Что сделать — Переведите на английский язык предложение из отрывка о Троицком соборе: «Для иконостаса монастырского собора преподобный Андрей написал знаменитую „Троицу“».

Не только дарами пополнялись монастырские собрания; многие произведения искусства создавались непосредственно в монастырских стенах. Троицкая обитель в Сергиевом Посаде в этом смысле, конечно, не исключение. В XV в. там работал Епифаний Премудрый, создавший Житие основателя монастыря Сергия Радонежского, там писал Андрей Рублев, чье мировоззрение сложилось благодаря постоянному воздействию идей Сергия и его последователей, благодаря усвоенной в обители привычке противостоять «розни мира сего». Для иконостаса монастырского собора преподобный Андрей написал знаменитую «Троицу». Андрей Рублев, Даниил Черный и другие изографы в короткий срок по поручению игумена Никона украсили фресками и иконами вновь построенный на средства князя Юрия Галицкого и Звенигородского Троицкий собор (1422–1423).
Иконы троицкого иконостаса можно сравнить с многоголосым звучанием протяжного древнего пения, где голоса сильные и слабые не нарушали общего строя музыки. Голос Рублева здесь был ведущим, и это придает большую значимость всему ансамблю иконостаса.

Материал —
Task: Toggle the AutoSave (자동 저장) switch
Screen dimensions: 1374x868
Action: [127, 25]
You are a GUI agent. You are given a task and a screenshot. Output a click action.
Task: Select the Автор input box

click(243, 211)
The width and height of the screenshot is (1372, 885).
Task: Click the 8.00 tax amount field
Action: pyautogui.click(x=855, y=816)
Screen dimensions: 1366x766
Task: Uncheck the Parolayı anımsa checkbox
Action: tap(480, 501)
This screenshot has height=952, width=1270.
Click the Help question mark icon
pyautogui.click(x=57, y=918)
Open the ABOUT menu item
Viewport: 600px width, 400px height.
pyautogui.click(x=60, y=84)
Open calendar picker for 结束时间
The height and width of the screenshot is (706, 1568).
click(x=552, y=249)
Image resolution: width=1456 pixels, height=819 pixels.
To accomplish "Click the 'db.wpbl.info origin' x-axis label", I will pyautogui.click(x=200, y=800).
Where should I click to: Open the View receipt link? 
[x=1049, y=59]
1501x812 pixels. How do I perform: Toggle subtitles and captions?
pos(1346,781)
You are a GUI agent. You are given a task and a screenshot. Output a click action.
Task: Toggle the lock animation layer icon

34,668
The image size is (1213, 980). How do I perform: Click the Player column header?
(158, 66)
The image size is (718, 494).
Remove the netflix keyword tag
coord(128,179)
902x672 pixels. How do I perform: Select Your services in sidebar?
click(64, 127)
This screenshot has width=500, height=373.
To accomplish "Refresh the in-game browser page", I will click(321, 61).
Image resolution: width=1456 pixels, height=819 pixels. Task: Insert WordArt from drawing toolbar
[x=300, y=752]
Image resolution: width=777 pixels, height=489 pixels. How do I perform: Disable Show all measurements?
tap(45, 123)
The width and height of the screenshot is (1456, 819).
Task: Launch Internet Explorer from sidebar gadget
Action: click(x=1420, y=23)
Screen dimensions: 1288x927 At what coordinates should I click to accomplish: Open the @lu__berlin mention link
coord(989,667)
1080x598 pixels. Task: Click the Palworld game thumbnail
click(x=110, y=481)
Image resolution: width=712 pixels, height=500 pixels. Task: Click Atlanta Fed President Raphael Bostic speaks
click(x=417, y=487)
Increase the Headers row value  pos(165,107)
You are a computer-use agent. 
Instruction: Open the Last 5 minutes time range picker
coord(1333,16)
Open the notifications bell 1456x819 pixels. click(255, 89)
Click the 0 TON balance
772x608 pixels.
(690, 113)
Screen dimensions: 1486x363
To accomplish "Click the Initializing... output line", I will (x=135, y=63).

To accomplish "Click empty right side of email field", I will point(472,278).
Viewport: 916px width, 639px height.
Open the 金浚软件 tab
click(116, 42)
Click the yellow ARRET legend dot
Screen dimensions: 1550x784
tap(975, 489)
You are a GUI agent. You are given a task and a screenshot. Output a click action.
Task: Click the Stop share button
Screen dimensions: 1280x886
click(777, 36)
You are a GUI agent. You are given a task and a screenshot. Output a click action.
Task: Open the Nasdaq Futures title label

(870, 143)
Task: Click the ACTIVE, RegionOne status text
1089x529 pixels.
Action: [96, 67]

Итог упражнения — For the iconostasis of the monastery cathedral, the Venerable Andrei painted the famous "Trinity."